Binance Research's latest published research report systematically analyzes the evolving relationship between the bond market and the cryptocurrency market, identifies and dissects the impact pathways, assesses the current market conditions, and forecasts potential future trends and their impacts through scenario simulations.
The report points out that the bond market is influencing the cryptocurrency market trends through multiple channels, mainly including risk appetite, liquidity, fluctuations in opportunity costs, and macroeconomic linkage mechanisms. Historical data shows that the correlation between Bitcoin and the U.S. 10-year Treasury yield has stage-specific characteristics (positively correlated from 2021 to 2022, then negatively correlated from 2022 to 2023). Additionally, the expansion of the yield curve (such as the widening of the spread between 10-year and 2-year yields) is usually positively correlated with Bitcoin prices; while the widening of the high-yield bond credit spread (HY OAS) shows a stable negative correlation.
The report also notes that there are multiple structural factors behind the current volatility in the bond market, including uncertainty in tariff policies, sticky inflation, a surge in government debt issuance, and the potential liquidity withdrawal caused by the replenishment of the Treasury General Account (TGA) against the backdrop of low Federal Reserve overnight reverse repo balances.

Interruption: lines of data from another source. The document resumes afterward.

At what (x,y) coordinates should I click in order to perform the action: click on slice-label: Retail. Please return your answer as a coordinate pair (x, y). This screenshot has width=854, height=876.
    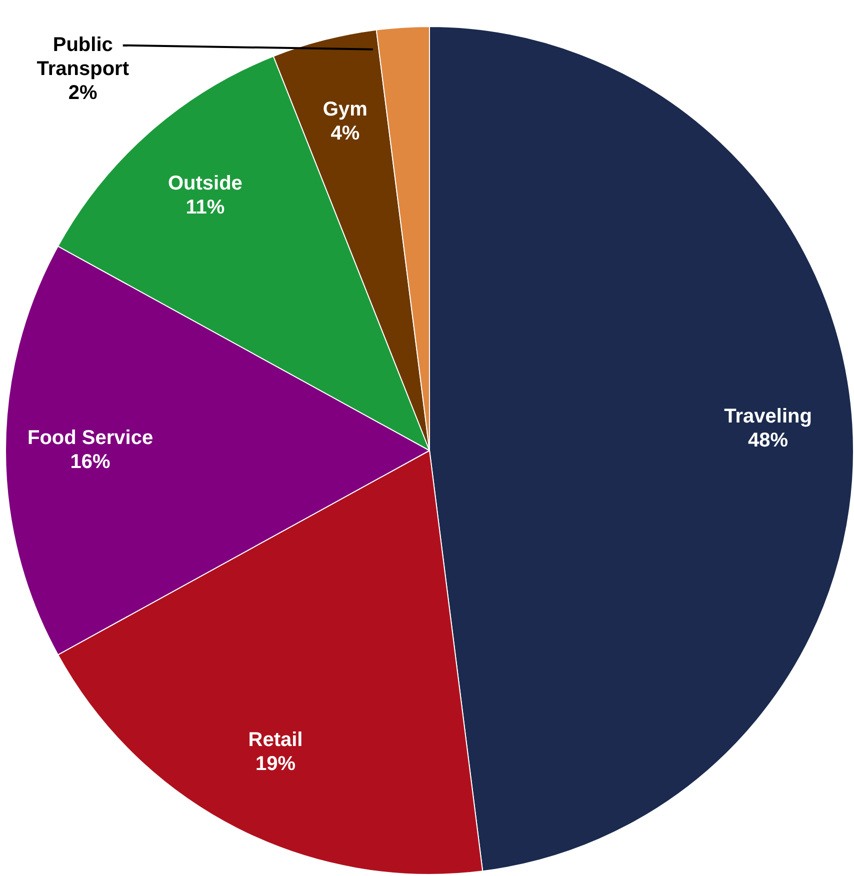
    Looking at the image, I should click on (276, 740).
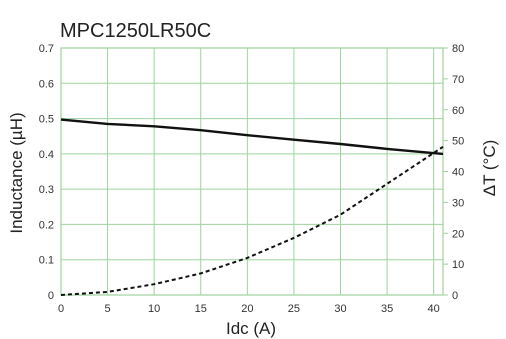 Image resolution: width=506 pixels, height=339 pixels. What do you see at coordinates (46, 155) in the screenshot?
I see `y-tick-label: 0.4` at bounding box center [46, 155].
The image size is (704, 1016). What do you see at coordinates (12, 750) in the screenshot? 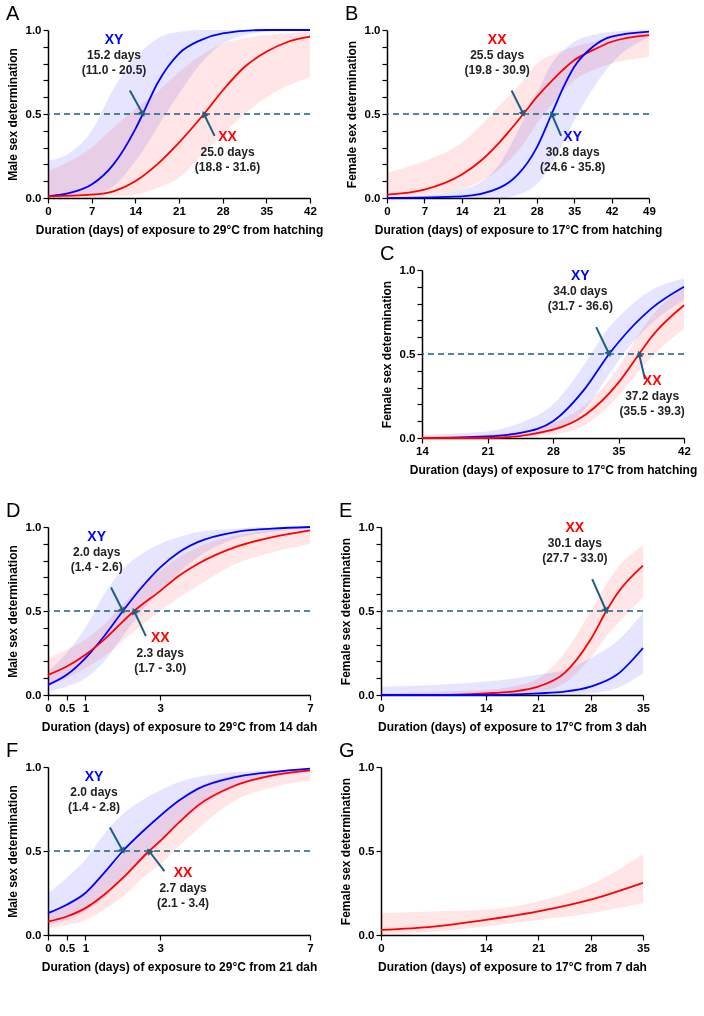
I see `chart-title: F` at bounding box center [12, 750].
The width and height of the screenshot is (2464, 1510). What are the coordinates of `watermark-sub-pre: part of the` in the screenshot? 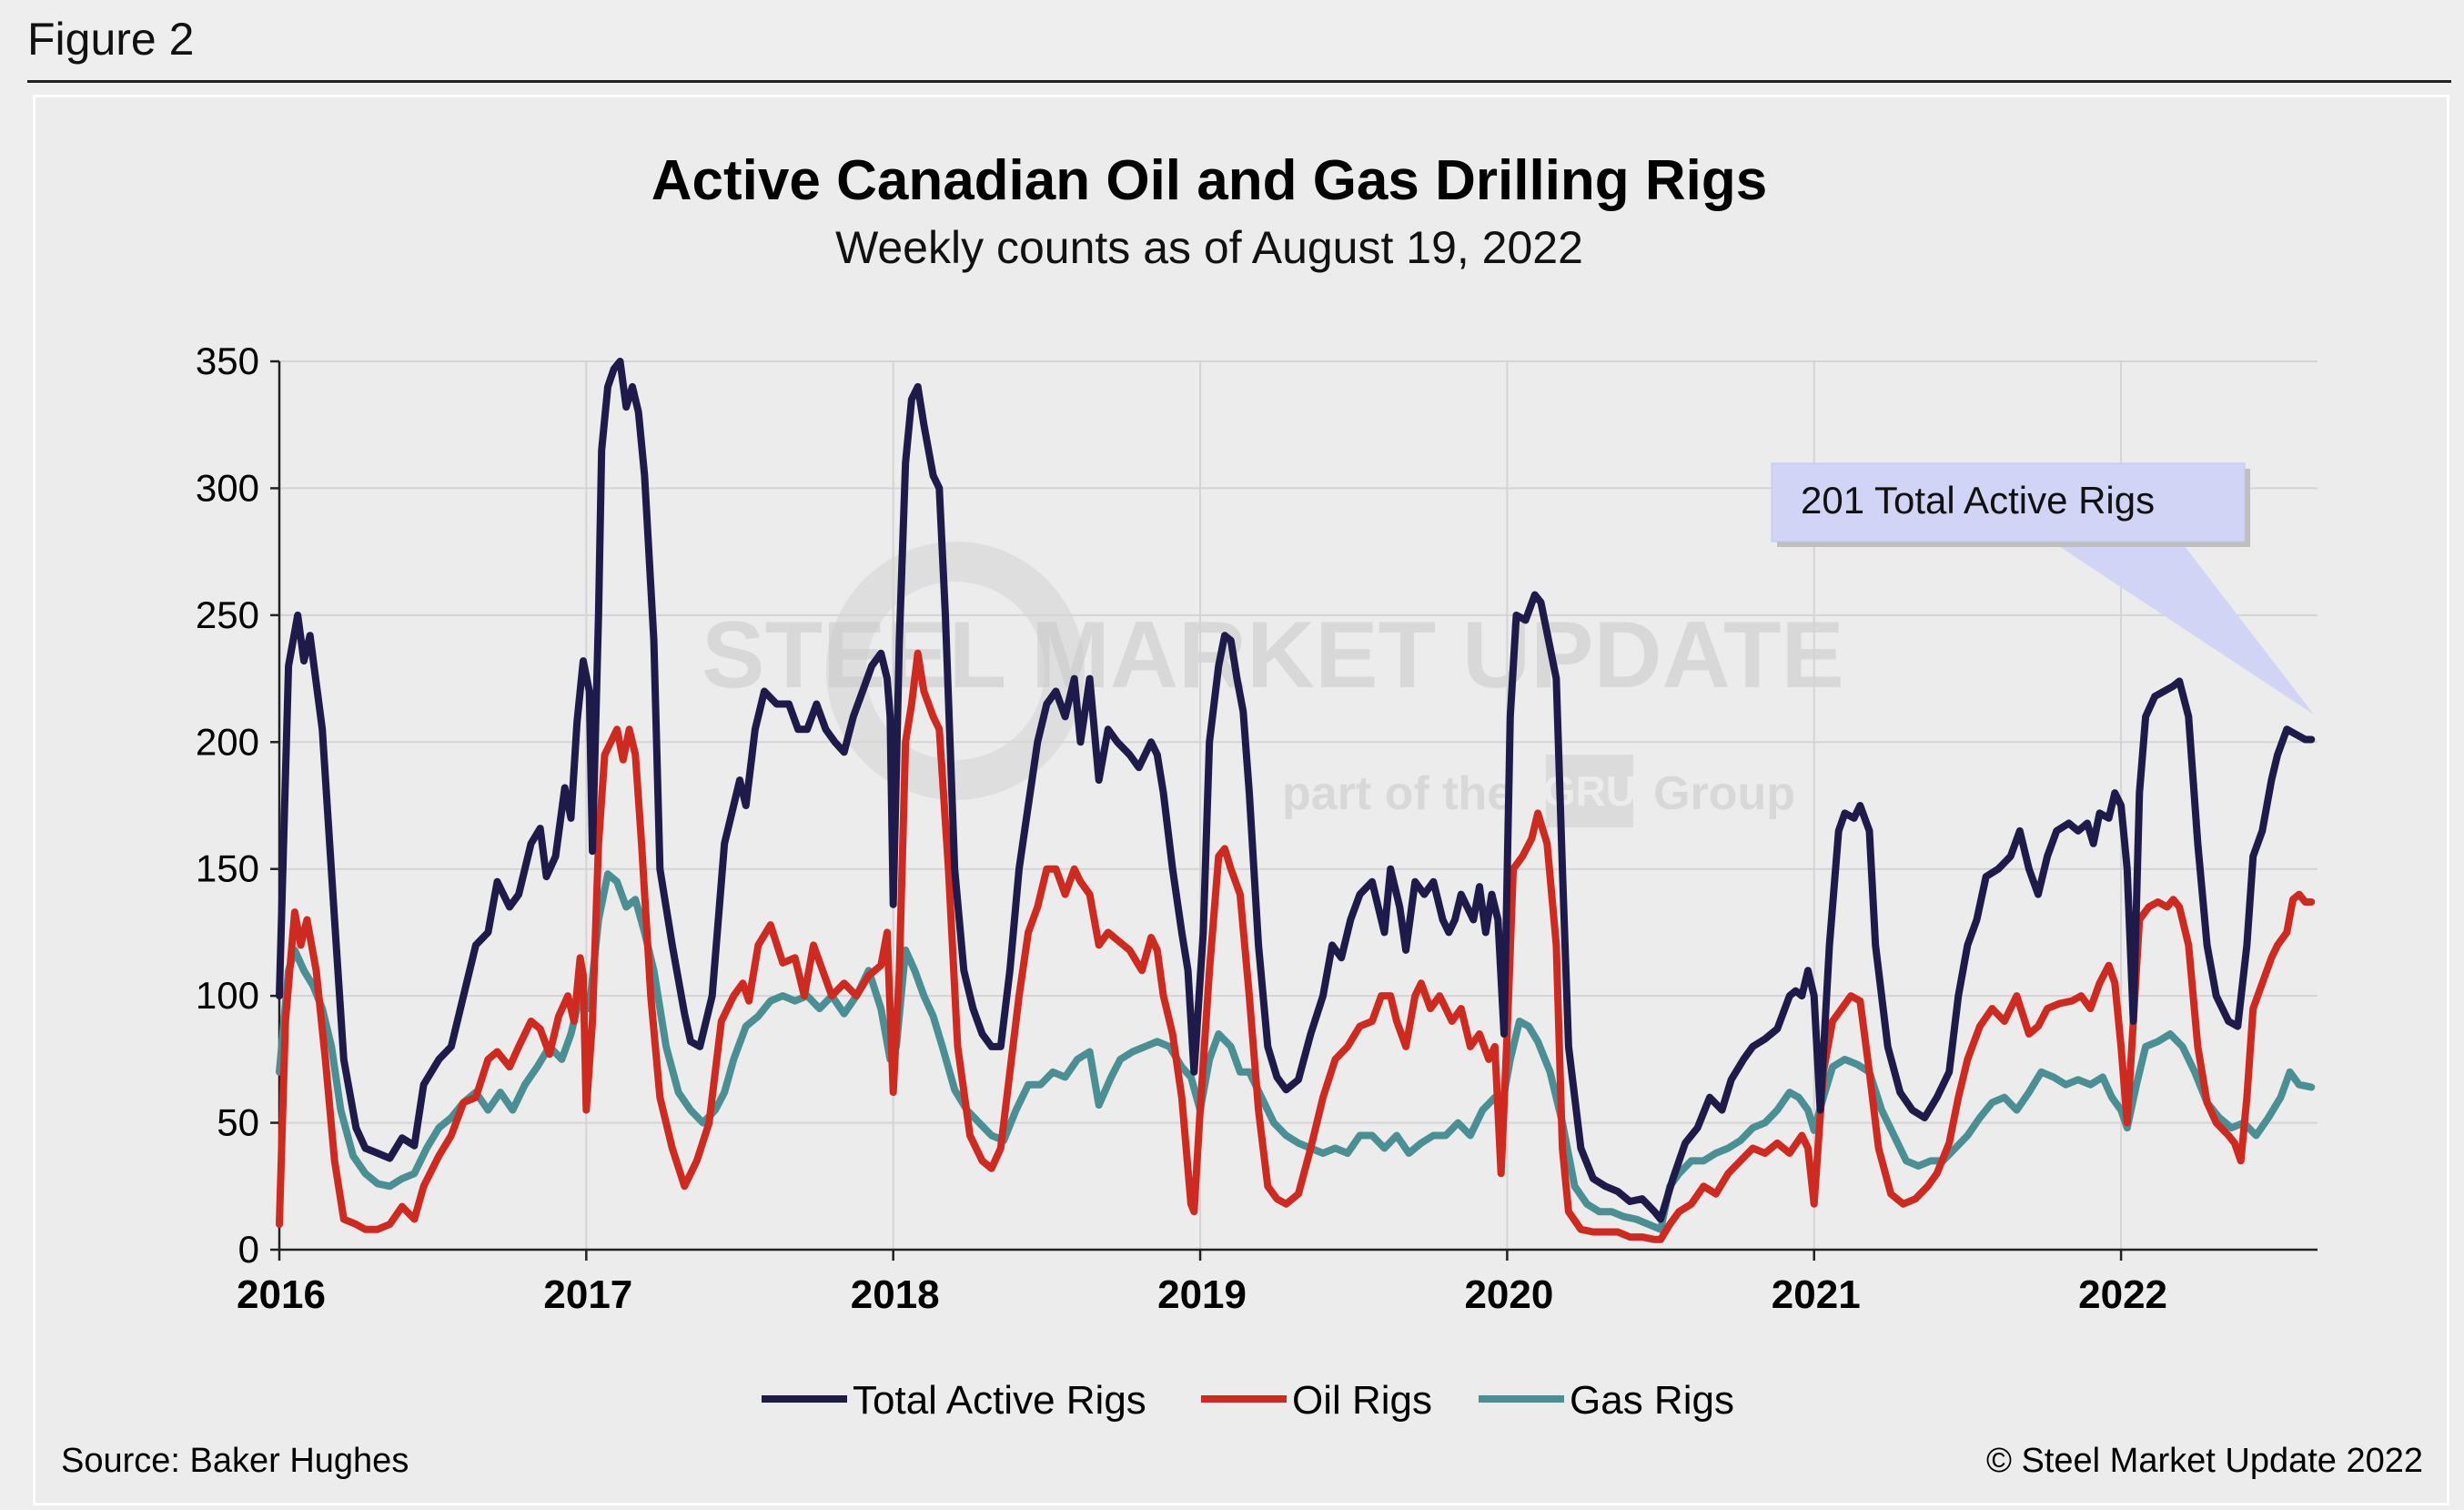 It's located at (1398, 794).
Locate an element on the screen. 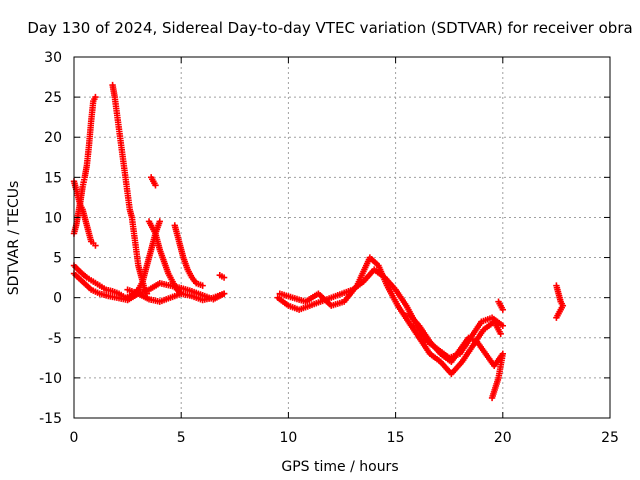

Finally, the report emphasizes that the direction of the cryptocurrency market may, to some extent, depend on the stability of the bond market and changes in the macro environment. If uncertainty persists, the market may maintain sideways fluctuations; if a 'soft landing' is achieved, it is expected to drive a market rebound; whereas a severe crisis situation could trigger deep sell-offs and deleveraging in the cryptocurrency market.